Entries supplied:
-- Opening Marker --
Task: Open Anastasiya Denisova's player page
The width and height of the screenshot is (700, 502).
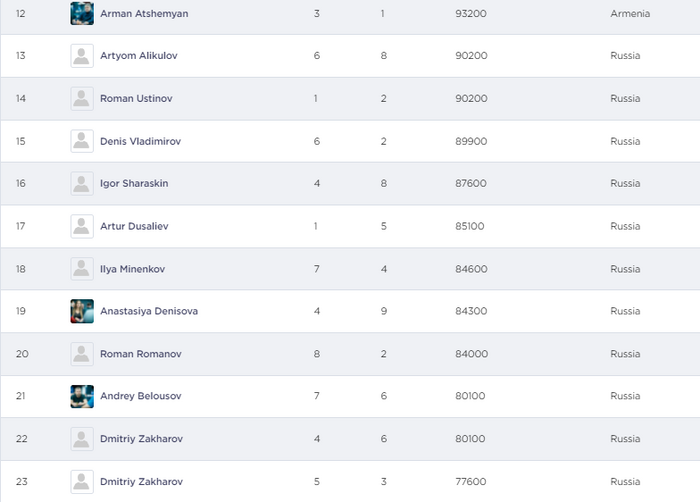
-- Closing Marker --
-- Opening Marker --
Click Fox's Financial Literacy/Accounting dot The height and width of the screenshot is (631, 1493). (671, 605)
-- Closing Marker --
-- Opening Marker --
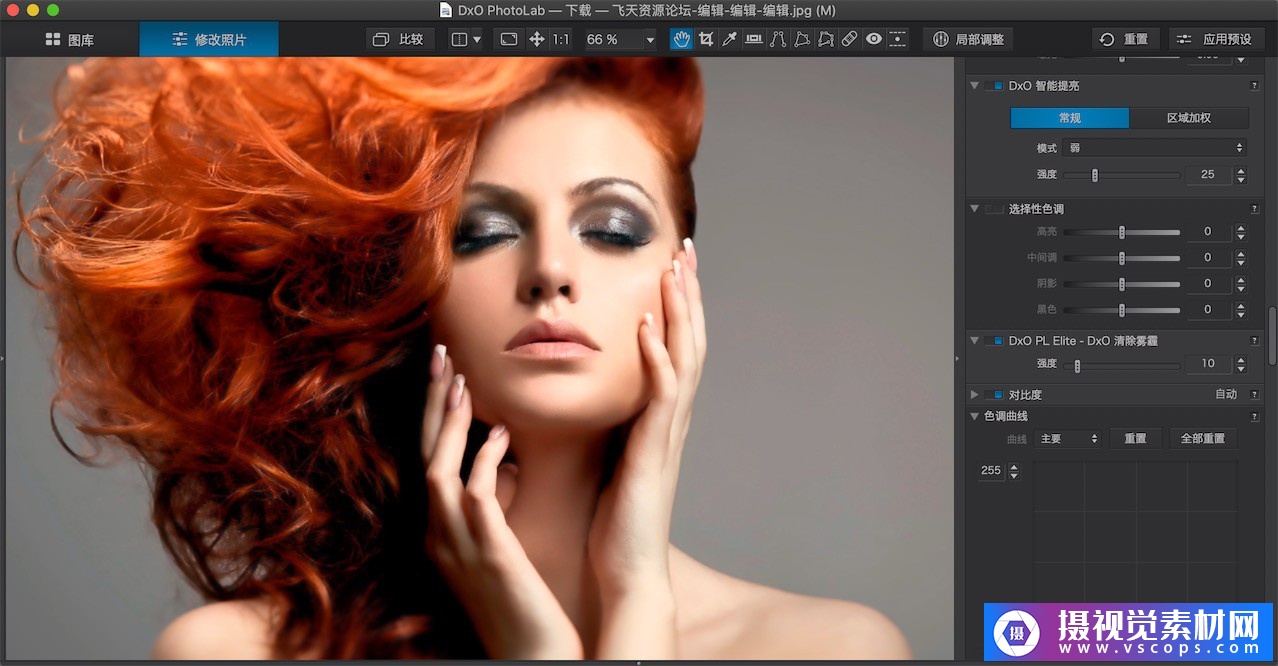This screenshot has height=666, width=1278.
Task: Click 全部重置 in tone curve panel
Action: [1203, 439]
-- Closing Marker --
Please, from the entries above, set down exactly the lines from the one containing "Task: Open Anastasiya Denisova's player page" through the one containing "The width and", and only those.

Task: Open Anastasiya Denisova's player page
The width and height of the screenshot is (700, 502).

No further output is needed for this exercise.